PULSO MICHOACANO

Dan respiro a 382 familias con hijas e hijos con cáncer; apoyos buscan que nadie deje su tratamiento

POR M. ANGEL VILLA JUÁREZ
Morelia, Mich. 22 abril 2026.- Pos cuando una enfermedad pesada llega a la casa, no solo pega en el corazón… también destroza el bolsillo. Por eso, autoridades estatales informaron que continúa la entrega de apoyos económicos directos a 382 familias de niñas, niños y adolescentes con cáncer, con la intención de que ningún paciente abandone su tratamiento por falta de dinero.

De enero a abril de este año se han destinado 6 millones 276 mil pesos para sostener este padrón de beneficiarios, una cifra que refleja el tamaño de la necesidad que enfrentan cientos de hogares michoacanos.

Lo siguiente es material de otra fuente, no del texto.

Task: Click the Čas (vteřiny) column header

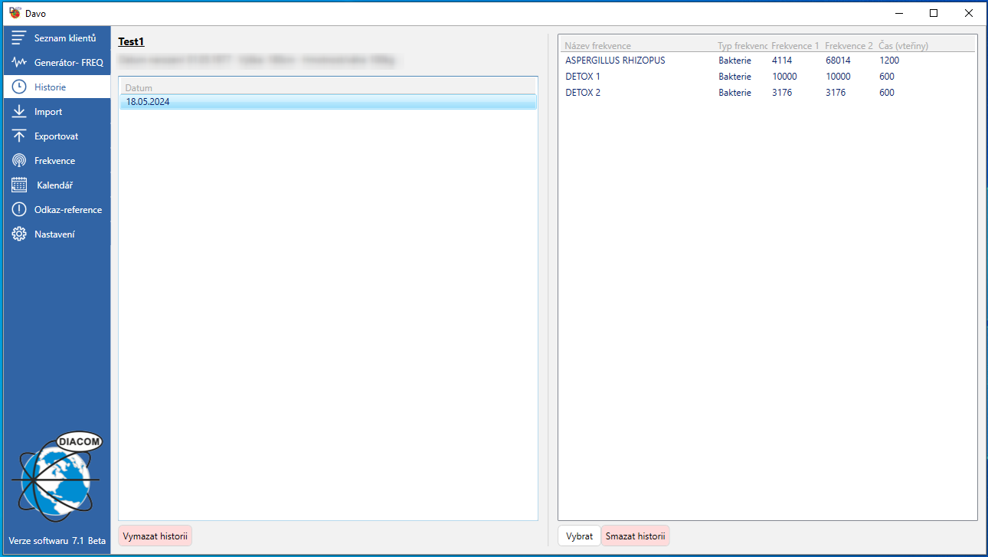Action: pyautogui.click(x=903, y=46)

El programa contempla la entrega de 4 mil pesos mensuales a madres, padres, tutores o cuidadores de pacientes menores de 18 años con 11 meses, recurso pensado principalmente para gastos de traslado, alimentación y cumplimiento de citas médicas.

Además, el apoyo no termina apenas concluye el tratamiento. Se informó que también puede mantenerse hasta por tres años posteriores, durante la etapa de seguimiento médico, donde muchas familias siguen enfrentando gastos constantes.

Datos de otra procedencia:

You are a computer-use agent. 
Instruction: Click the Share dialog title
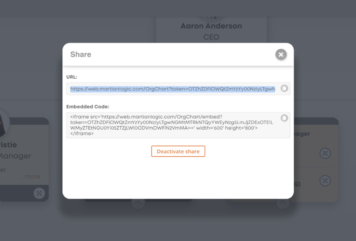tap(81, 55)
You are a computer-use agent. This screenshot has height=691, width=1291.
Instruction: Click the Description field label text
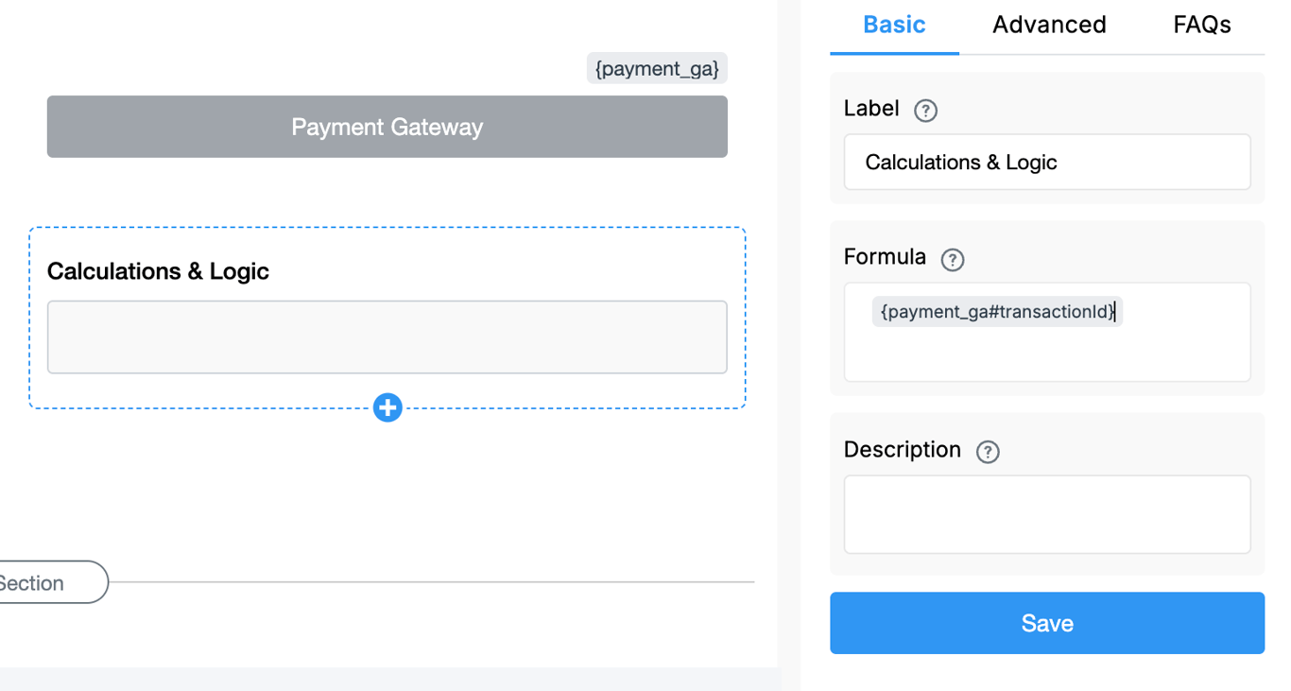pyautogui.click(x=902, y=450)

La lógica del programa es sencilla y dura al mismo tiempo: que nadie tenga que escoger entre comer o llevar a su hijo al hospital. Porque en México muchas veces la enfermedad se combate con medicinas… y también con rifas, préstamos y milagros familiares.

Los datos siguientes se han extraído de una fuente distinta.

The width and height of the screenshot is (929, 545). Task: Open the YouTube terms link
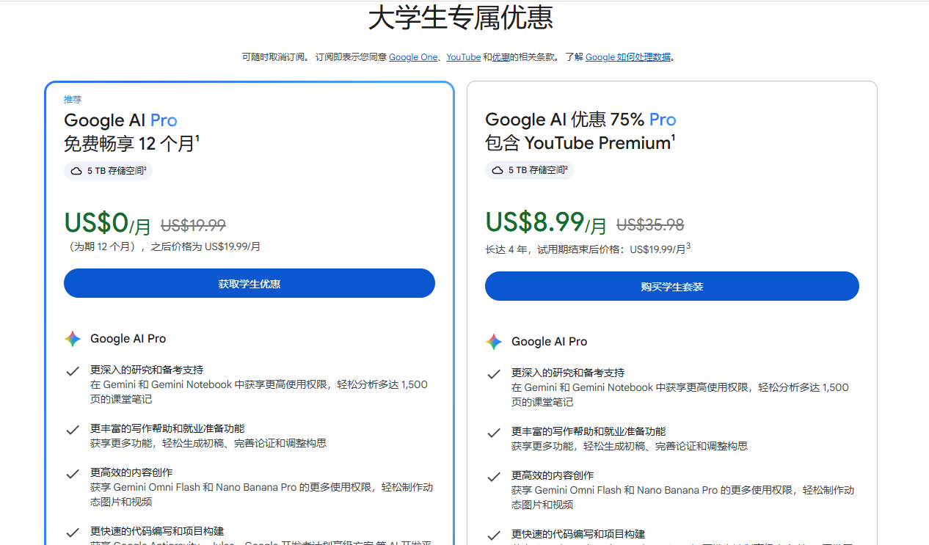[464, 57]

Junto al respaldo económico, también se reportó una inversión de 165 millones de pesos en infraestructura de salud oncológica, con la puesta en marcha de un nuevo acelerador lineal para radioterapias de alta precisión y un equipo PET-Scan para diagnósticos más certeros y oportunos.

Según la información oficial, con esta tecnología se logró eliminar la lista de espera para pacientes oncológicos en la entidad, buscando atención más rápida e integral.

Y aunque ningún apoyo alcanza cuando hay dolor en casa, sí puede marcar diferencia entre seguir luchando o rendirse por falta de recursos.

Porque cuando se trata de niñas y niños con cáncer, lo mínimo que espera la gente es que el sistema no les falle.